Tugas A:
Dalam tulisan tentang perjodohan, apa istilah beken untuk pernikahan yang sudah diatur?
Tugas B:
Lanjutkan tulisan tentang perjodohan dari kalimat terakhirnya.

Teks yang Diberikan:
====

Friday 31 July 2015

MBA ... Married By Arrangement

Apa sih yang kau tunggu
Apa sih yang kau mau
Langsung saja
Coba katakan ya
Coba katakan ya
Coba katakan kau setuju ...

Pernikahan adalah sebuah hal yang sakral, yang menjadi awal dari sebuah hubungan yang berlangsung seumur hidup. Namun saat ini banyak kasus di mana pernikahan digunakan sebagai alat, baik untuk menaikkan status sosial, ekonomi, menyenangkan pihak-pihak tertentu, bahkan demi kepentingan politik dan bisnis. Married by arrangement, pernikahan yang sudah diatur atau perjodohan, istilah bekennya lagi “ Arranged Marriage “. Topik paling menarik, bukan hanya di Indonesia saja, tapi di seantero jagad. Dan semua orang tidak pernah bosan membicarakan, termasuk saya. Soalnya banyak nih yang sudah mendapat gelar MBA, tapi mudah-mudahan saya tidak … LoL.

====

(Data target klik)
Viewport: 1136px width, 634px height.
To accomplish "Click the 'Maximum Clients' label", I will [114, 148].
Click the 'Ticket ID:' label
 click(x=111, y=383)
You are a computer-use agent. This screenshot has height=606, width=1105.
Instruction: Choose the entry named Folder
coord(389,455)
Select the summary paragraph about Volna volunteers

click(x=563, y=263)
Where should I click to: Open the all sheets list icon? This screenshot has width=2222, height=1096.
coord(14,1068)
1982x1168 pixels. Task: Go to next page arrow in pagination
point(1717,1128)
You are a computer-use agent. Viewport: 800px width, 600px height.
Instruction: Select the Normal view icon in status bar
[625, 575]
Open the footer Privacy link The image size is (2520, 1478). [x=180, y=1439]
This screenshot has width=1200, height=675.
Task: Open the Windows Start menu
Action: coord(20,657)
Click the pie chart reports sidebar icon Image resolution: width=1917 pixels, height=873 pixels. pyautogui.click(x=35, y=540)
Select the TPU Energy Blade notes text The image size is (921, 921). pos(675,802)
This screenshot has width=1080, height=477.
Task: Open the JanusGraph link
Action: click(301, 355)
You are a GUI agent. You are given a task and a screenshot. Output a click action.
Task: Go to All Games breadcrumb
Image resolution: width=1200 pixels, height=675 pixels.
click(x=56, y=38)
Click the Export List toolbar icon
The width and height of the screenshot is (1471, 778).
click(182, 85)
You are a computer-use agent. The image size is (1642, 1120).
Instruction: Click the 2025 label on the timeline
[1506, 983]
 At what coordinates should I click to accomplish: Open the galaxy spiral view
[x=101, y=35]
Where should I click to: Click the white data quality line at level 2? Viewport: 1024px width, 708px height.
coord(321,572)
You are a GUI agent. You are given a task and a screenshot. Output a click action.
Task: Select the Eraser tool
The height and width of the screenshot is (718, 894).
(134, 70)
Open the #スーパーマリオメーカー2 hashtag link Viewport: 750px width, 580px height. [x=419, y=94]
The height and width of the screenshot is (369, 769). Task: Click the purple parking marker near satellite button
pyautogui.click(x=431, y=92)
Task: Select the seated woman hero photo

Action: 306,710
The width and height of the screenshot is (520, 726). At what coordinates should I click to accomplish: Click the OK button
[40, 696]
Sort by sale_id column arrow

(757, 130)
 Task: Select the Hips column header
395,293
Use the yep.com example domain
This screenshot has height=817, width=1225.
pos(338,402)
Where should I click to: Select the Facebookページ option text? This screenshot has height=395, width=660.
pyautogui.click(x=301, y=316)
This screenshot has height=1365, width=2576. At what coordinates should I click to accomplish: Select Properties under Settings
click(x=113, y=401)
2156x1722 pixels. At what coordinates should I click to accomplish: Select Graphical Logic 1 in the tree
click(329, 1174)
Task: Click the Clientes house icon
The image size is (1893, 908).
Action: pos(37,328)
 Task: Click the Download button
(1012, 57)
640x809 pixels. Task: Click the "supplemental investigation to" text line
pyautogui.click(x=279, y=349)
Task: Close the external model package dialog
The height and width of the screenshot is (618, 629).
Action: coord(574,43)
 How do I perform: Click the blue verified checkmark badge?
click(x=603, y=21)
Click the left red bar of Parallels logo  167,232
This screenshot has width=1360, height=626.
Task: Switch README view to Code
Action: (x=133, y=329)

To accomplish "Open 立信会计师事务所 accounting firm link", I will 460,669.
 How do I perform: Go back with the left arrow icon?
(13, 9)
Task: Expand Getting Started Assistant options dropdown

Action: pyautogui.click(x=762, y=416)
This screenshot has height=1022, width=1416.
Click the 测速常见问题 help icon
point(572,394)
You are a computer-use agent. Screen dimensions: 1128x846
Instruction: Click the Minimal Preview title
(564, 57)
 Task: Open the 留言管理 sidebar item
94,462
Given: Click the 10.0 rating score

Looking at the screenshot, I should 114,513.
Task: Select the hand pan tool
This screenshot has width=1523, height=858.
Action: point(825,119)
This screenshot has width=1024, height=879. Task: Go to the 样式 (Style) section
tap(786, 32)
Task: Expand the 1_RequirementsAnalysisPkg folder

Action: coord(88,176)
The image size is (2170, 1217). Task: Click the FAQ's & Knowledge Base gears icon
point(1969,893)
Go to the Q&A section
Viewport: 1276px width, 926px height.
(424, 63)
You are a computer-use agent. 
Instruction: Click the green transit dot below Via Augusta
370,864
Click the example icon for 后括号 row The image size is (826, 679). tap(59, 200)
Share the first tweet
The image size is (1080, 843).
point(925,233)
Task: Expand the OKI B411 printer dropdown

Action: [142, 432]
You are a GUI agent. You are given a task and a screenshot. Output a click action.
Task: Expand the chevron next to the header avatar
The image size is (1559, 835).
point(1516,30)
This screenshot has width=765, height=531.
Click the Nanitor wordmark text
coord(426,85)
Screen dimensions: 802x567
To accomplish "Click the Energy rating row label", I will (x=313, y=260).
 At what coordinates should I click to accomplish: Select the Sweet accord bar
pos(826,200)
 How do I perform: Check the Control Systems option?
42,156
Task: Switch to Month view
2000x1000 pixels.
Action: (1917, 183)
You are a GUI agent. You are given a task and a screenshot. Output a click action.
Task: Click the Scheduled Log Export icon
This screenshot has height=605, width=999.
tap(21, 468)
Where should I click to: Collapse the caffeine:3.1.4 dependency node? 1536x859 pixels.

====

Hasil A:
Arranged Marriage

Hasil B:
“ What ? Dijodohin? Nggak salah nih ? Memangnya ane nggak bisa nyari sendiri ? Ane bukan Siti Nurbaya … Helloooo …”. Ya, kurang lebih inilah komentar saya saat masih kuliah … LoL. Dulu selain kuno, perjodohan juga saya dianggap sebagai salah satu pelanggaran terhadap hak seseorang dalam menemukan sendiri belahan jiwanya. Itu mah dulu, biasalah, komentar cewek berumur 20-an. Kalau sekarang lain lagi, karena sudah tua jadi lebih open minded. Tidak pro dan juga kontra … he he he. 

Sebenarnya, saya sudah tidak heran lagi dengan yang namanya perjodohan, rata-rata saudara sepupu saya menikah karena dijodohkan. Memang sih, kelihatannya baik-baik dan rukun-rukun aja sampai sekarang. Tidak selamanya dijodohkan itu buruk dan perjodohan juga bukan berarti orangtua tidak percaya kalau kita bisa mencari pasangan secara mandiri. Sebenarnya tidak ada salahnya jika memilih untuk menikah melalui jodoh yang dicarikan orang tua atau keluarga dekat kita. Kalau saya sih lebih sering berkelit, bukan apa-apa cuma persoalan hati aja. Karena hati tidak pernah bisa berbohong … Jiiaahh. Sehingga, apapun resikonya saya sendiri yang akan menghadapi.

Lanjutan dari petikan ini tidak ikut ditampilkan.